- TEXT FOR ANALYSIS -
- - - - -

I did not see Ziffirelli’s “Romeo and Juliet” until many years later, at the Parkway Theater, a repertory (or revival) house on Broadway near Diversey on Chicago’s north side. I don’t remember much of it, even the bedroom scene. Had I seen the movie when it first came out (and I was 12 years old), my head might have exploded.

Then again, my preferred reading material at the time was the Sears quarterly catalogue. The lingerie and women’s swimsuit sections, specifically. So, basically, anything that even hinted at female skin would have caused my head to explode.

In any case, that bedroom scene caused quite a stir in 1968. The general reaction to it was split: some people thought it was a sure sign that civilization was coming to an end; others welcomed it as yet another example of America throwing off the repressive chains of its past.

If I recall correctly, Playboy magazine included a still from the bedroom scene in its annual Sex in Cinema feature covering that year. (More on Playboy later.)

An Italian/British production made for $850,000, “Romeo and Juliet” grossed more than $38 million, worldwide. It was, to be sure, a smashing financial success.

Cut to the last week of the year 2022. The two stars, Hussey and Whiting, filed a lawsuit against Paramount Pictures, the studio that made Ziffirelli’s “Romeo and Juliet,” claiming sexual harassment, negligence, fraud, emotional distress, unfair business practices, and child sexual abuse. Ziffirelli died three years ago. The suit, acc’d’g to reports, seeks up to a half billion dollars in damages.

- - - - -

- PROVIDED MATERIAL -
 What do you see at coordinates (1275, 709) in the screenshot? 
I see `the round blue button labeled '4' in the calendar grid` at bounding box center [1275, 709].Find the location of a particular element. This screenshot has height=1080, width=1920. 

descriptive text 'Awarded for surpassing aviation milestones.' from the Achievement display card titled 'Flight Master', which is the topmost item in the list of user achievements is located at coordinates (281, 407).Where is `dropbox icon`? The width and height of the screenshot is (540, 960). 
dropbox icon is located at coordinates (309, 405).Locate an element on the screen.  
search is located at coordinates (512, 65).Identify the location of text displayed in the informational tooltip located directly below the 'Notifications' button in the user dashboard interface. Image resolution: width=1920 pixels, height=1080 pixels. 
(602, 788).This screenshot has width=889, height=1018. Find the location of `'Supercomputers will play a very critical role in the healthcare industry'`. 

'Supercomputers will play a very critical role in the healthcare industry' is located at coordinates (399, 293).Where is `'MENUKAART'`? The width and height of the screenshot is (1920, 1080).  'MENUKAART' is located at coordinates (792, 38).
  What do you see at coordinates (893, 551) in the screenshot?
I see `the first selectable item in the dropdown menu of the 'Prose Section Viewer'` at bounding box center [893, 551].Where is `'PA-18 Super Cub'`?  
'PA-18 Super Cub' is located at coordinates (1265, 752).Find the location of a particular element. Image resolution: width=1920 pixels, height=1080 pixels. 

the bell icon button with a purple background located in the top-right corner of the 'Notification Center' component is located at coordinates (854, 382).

- - - - -

- EXERCISE INSTRUCTIONS -
1 > According to the "Romeo and Juliet" essay, what did the film cost to make?
2 > Please list every claim that the "Romeo and Juliet" essay says Hussey and Whiting made in their lawsuit against Paramount Pictures.
The data can be set aside here.

- OUTPUTS BY TASK -
1 > $850,000

2 >
- sexual harassment
- negligence
- fraud
- emotional distress
- unfair business practices
- child sexual abuse